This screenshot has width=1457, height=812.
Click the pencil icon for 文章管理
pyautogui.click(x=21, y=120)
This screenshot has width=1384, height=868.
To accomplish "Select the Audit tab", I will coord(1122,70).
* * *
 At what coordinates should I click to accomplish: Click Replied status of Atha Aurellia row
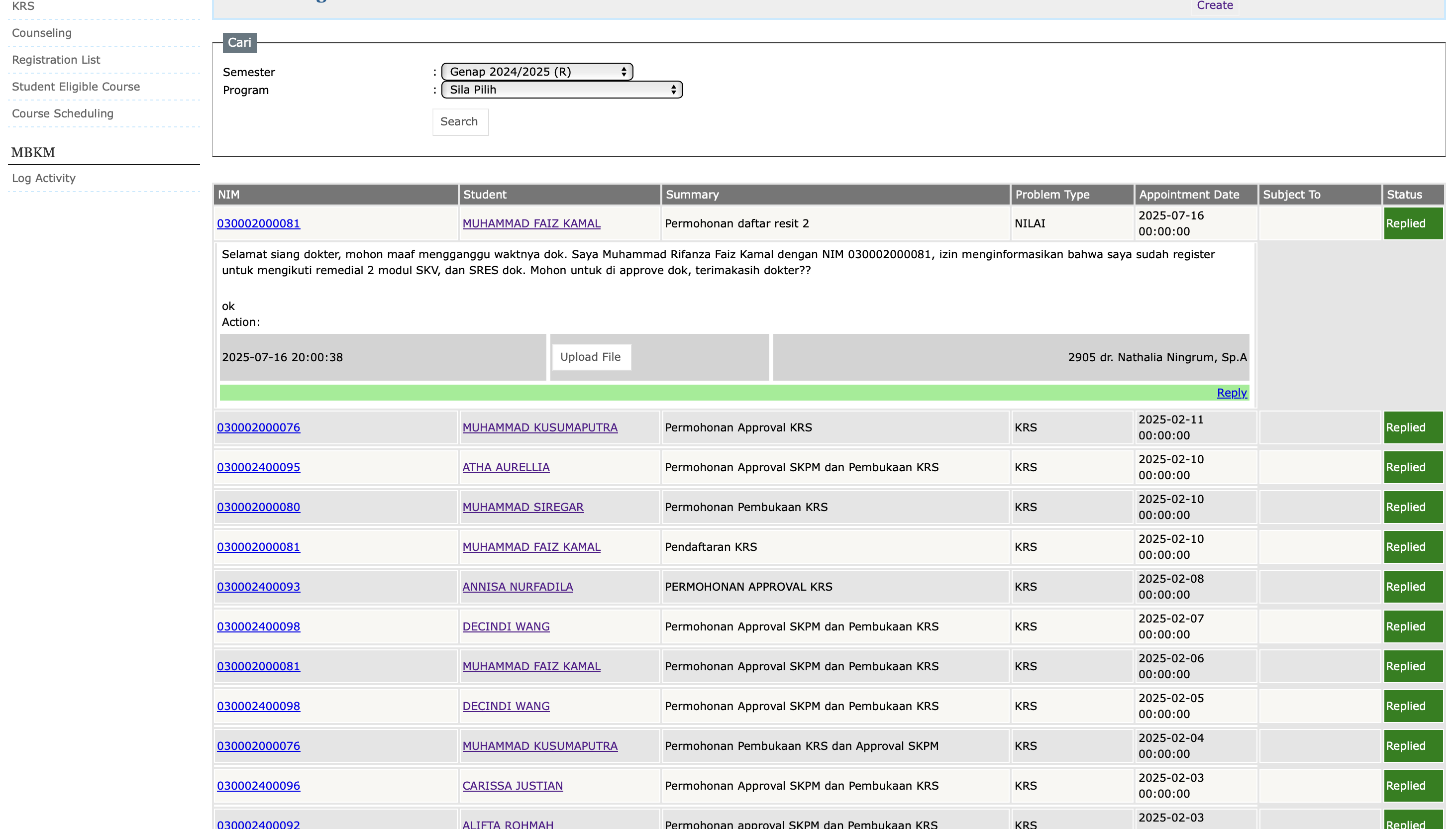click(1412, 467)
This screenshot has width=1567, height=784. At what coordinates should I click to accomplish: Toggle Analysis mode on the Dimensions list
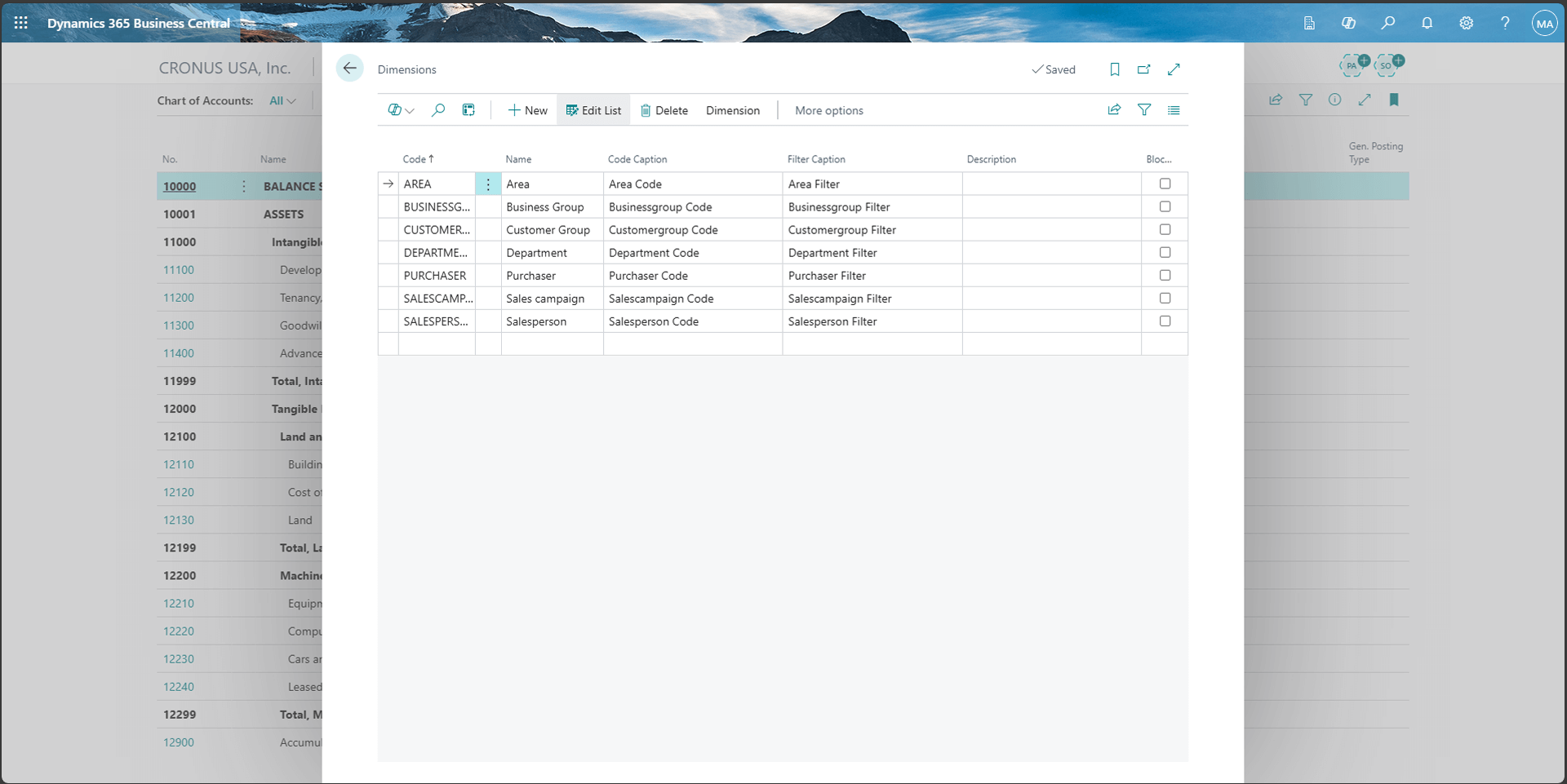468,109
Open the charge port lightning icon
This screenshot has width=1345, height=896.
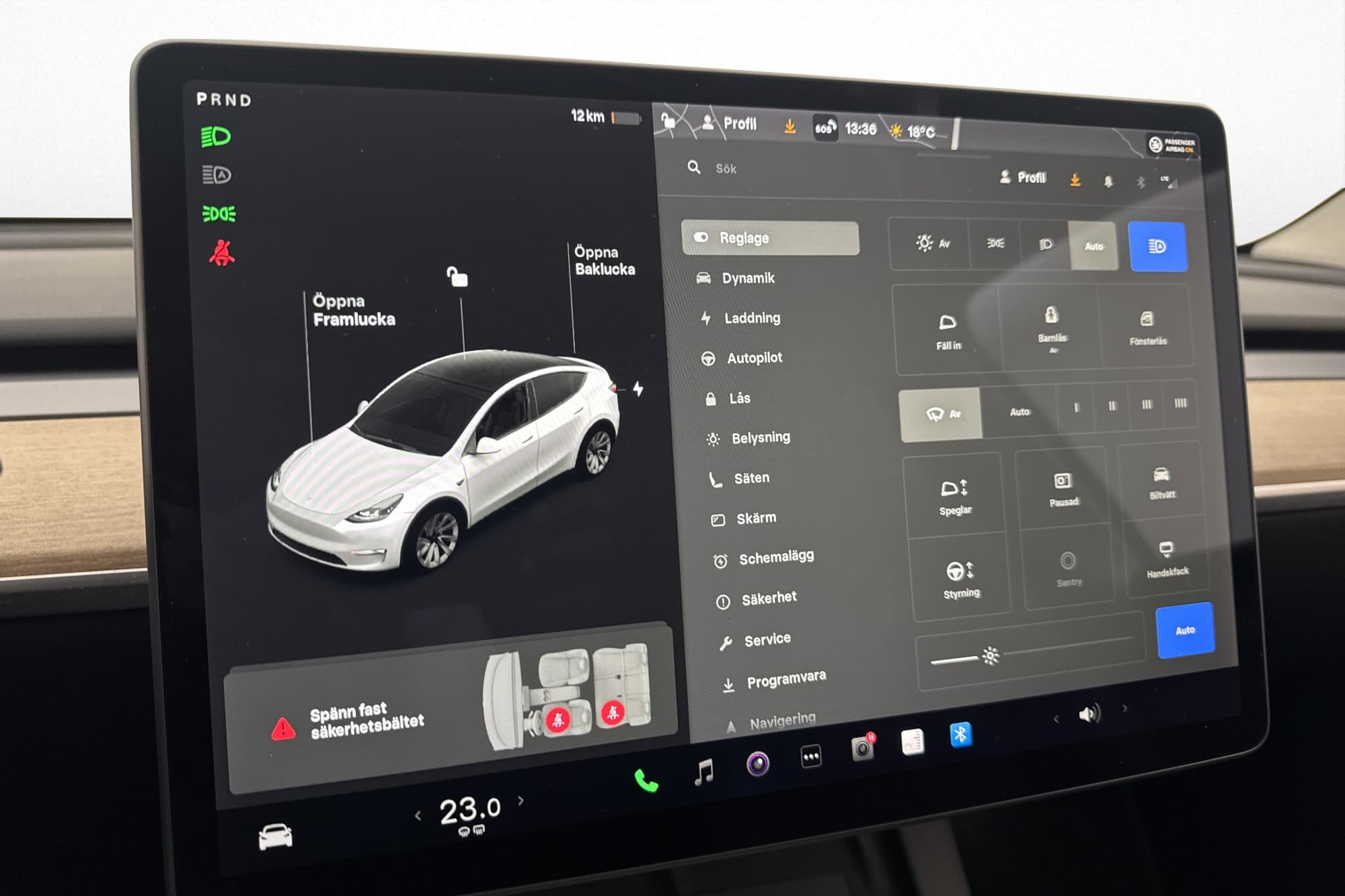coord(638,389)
...
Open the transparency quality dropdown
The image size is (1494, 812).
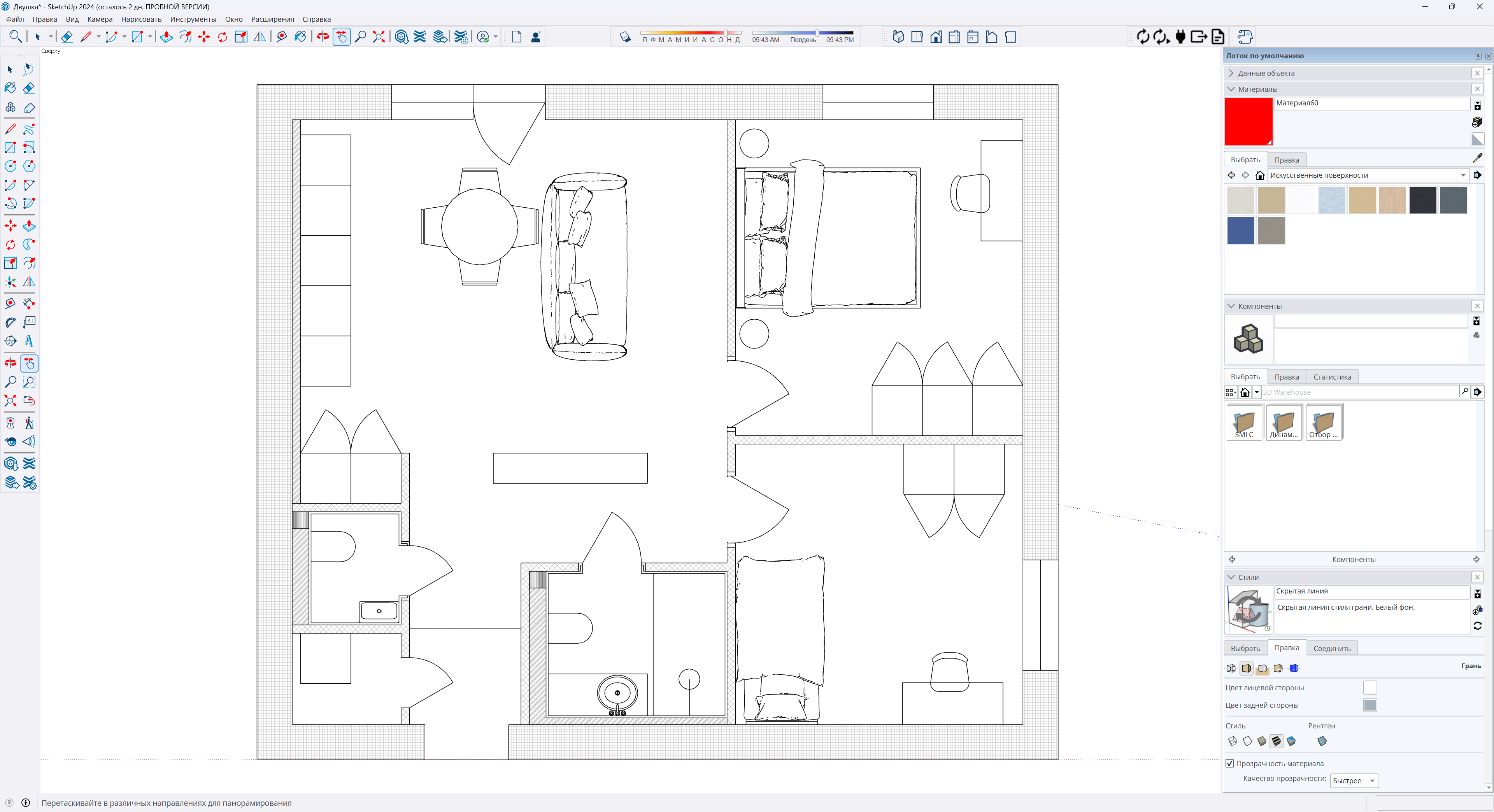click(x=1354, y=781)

> Exercise requirements
Once you have identified the lines above that contain "Open", copy each of them.

> Written answer
Open the charge port lightning icon
Open the transparency quality dropdown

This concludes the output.